Sit and Think: Have both children sit on a sofa at opposite ends, or on two adjacent chairs. Tell them they may get up when they have resolved the issue. At first you may have to mediate and guide the resolution. Over time they will learn how to negotiate and compromise on their own.
Time Out: When two children are physically fighting, immediately separate them into different rooms for a cooling off period. When they have both calmed down, sit them at the table together and arbitrate a discussion between them until the issue is resolved.
Separate: Tell the children they may not play together for one hour. Banish them to separate rooms. (Do not allow either child to watch TV or play video games.) Their first response is likely to be, "Great! I didn't want to play with him anyway." But after a boring hour playing alone, they will likely be better company for each other.
Payback time: Have the aggressor do a chore for the injured sibling, such as make the bed or take out the trash. An alternate idea is to fine the aggressor a pre-determined amount of money, such as 25 cents. The injured sibling gets to keep the payment. (Impose a penalty only if YOU see the aggressive action.)
Contract for better behavior: With your help, have the children create a contract agreement between them. Spell out what actions are unacceptable and what the consequences will be imposed for failure to meet the contract terms. Have each child sign the agreement and post it conspicuously. Follow through with the agreed consequences when necessary.
What's really happening? Don't always assume that the child who is doing the hitting is the only one at fault. Sometimes the "victim" has taunted, teased, insulted and tormented the sibling to the point of wild frustration. While it is never appropriate for one child to hit another, it would behoove you to be aware of any behind the scenes torture that may be testing your child's patience to its limit. If you discover that this is happening, begin to hold both children accountable for their behavior.

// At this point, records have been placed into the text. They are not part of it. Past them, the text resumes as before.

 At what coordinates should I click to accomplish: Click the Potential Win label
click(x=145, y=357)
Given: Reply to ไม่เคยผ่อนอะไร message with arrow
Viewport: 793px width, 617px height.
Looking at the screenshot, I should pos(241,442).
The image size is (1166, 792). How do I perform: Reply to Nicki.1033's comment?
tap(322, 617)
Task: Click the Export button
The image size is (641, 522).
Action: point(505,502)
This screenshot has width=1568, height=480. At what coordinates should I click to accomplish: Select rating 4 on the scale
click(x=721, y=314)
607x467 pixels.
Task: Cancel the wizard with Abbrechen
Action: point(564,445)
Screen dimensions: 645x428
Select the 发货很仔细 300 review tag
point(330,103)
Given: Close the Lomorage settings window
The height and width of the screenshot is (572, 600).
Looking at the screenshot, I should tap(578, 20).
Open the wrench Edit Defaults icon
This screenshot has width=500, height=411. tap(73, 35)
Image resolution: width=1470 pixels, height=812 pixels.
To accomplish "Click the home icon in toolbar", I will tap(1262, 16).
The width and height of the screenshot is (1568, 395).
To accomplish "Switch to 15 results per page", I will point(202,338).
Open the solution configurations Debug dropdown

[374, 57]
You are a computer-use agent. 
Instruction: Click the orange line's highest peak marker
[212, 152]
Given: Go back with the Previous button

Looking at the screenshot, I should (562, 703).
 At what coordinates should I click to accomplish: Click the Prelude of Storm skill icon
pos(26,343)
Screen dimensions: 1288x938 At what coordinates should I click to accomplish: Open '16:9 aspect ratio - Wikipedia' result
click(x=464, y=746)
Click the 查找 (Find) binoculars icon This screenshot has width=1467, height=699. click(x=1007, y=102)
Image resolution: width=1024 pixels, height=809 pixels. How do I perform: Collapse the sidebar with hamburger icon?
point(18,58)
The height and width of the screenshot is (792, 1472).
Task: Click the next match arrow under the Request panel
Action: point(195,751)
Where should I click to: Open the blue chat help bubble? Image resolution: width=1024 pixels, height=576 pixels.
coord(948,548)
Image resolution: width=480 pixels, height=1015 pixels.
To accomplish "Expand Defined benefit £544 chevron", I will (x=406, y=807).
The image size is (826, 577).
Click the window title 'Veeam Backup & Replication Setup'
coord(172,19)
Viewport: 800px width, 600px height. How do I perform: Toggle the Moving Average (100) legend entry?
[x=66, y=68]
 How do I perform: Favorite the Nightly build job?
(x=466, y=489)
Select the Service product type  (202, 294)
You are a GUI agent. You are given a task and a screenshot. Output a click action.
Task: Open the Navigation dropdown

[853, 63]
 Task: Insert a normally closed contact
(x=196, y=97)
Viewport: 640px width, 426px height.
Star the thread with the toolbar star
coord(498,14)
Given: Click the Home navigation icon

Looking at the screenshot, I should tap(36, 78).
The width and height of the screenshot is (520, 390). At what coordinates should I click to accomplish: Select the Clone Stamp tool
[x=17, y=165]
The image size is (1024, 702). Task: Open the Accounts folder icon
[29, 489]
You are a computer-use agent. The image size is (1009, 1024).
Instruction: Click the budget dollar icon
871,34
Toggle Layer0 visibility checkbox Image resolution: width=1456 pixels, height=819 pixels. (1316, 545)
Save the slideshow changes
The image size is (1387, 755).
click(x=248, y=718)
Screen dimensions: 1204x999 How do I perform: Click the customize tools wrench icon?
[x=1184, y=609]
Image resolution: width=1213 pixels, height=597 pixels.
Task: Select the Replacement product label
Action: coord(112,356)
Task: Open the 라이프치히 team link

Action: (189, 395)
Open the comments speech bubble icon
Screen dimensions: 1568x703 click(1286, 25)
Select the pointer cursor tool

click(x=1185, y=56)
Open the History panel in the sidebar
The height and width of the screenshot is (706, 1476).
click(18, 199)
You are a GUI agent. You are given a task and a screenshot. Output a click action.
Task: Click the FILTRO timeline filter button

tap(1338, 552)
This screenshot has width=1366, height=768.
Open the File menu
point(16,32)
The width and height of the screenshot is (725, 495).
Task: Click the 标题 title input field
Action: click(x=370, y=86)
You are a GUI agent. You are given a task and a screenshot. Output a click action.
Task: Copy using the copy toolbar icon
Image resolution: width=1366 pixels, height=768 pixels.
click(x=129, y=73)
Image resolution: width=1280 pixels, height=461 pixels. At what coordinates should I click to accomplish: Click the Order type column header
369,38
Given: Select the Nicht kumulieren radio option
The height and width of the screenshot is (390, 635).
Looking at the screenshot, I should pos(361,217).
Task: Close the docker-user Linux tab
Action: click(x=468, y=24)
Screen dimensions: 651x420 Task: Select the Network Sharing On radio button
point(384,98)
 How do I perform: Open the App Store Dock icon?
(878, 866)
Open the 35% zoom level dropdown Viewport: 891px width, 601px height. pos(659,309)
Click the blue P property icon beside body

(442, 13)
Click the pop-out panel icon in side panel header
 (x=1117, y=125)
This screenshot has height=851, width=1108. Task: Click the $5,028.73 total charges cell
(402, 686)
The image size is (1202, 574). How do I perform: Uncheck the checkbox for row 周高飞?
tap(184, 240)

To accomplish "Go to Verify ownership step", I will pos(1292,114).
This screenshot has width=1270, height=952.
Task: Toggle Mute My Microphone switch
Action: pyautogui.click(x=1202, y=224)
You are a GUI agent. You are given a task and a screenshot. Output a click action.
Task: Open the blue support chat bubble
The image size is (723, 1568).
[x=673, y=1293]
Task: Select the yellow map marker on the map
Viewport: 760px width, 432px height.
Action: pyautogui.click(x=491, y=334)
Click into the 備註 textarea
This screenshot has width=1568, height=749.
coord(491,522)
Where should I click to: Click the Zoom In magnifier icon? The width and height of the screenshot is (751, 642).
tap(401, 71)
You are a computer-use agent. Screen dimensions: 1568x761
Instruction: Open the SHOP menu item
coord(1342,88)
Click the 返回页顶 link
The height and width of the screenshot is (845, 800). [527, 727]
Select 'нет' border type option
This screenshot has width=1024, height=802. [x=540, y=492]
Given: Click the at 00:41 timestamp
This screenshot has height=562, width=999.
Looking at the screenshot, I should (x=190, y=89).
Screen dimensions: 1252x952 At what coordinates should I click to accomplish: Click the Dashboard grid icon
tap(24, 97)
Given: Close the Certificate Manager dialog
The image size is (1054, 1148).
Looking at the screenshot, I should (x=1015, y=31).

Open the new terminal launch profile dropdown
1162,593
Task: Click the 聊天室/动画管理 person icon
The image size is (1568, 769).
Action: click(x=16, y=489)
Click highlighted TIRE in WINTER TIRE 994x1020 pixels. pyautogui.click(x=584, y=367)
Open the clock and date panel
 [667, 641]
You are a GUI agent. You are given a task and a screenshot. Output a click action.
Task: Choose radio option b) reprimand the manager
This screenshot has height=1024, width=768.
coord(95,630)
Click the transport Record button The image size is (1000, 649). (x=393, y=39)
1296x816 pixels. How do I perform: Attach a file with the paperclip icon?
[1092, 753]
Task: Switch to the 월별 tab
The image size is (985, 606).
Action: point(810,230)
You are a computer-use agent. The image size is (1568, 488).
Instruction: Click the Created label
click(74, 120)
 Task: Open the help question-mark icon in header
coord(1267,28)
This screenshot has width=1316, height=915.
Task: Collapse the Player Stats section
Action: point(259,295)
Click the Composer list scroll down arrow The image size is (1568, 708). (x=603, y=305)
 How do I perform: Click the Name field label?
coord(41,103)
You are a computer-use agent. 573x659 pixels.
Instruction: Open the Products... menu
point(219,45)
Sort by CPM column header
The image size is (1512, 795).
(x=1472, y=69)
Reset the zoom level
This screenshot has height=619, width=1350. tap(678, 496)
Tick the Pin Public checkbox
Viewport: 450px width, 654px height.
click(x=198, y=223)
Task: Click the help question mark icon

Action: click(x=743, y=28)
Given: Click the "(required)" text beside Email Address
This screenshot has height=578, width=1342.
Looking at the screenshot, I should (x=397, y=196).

Catch them being good. Reward them for getting along with positive attention. When your children are playing together without fighting, make a comment of appreciation, such as, "I'm happy that you guys enjoy playing together." Giving attention when things are going well will encourage them to continue the positive behavior.
Special Note: If your children have frequent intense battles, it is a symptom of a much bigger problem. It would be wise to seek the advice of a family counselor or therapist. You may be able to find an appropriate specialist through your church, school, physician or local hospital. This is a difficult issue to resolve on your own. Don't be afraid to ask for help. Asking for help is a sign that you really care about your children and their relationship with each other.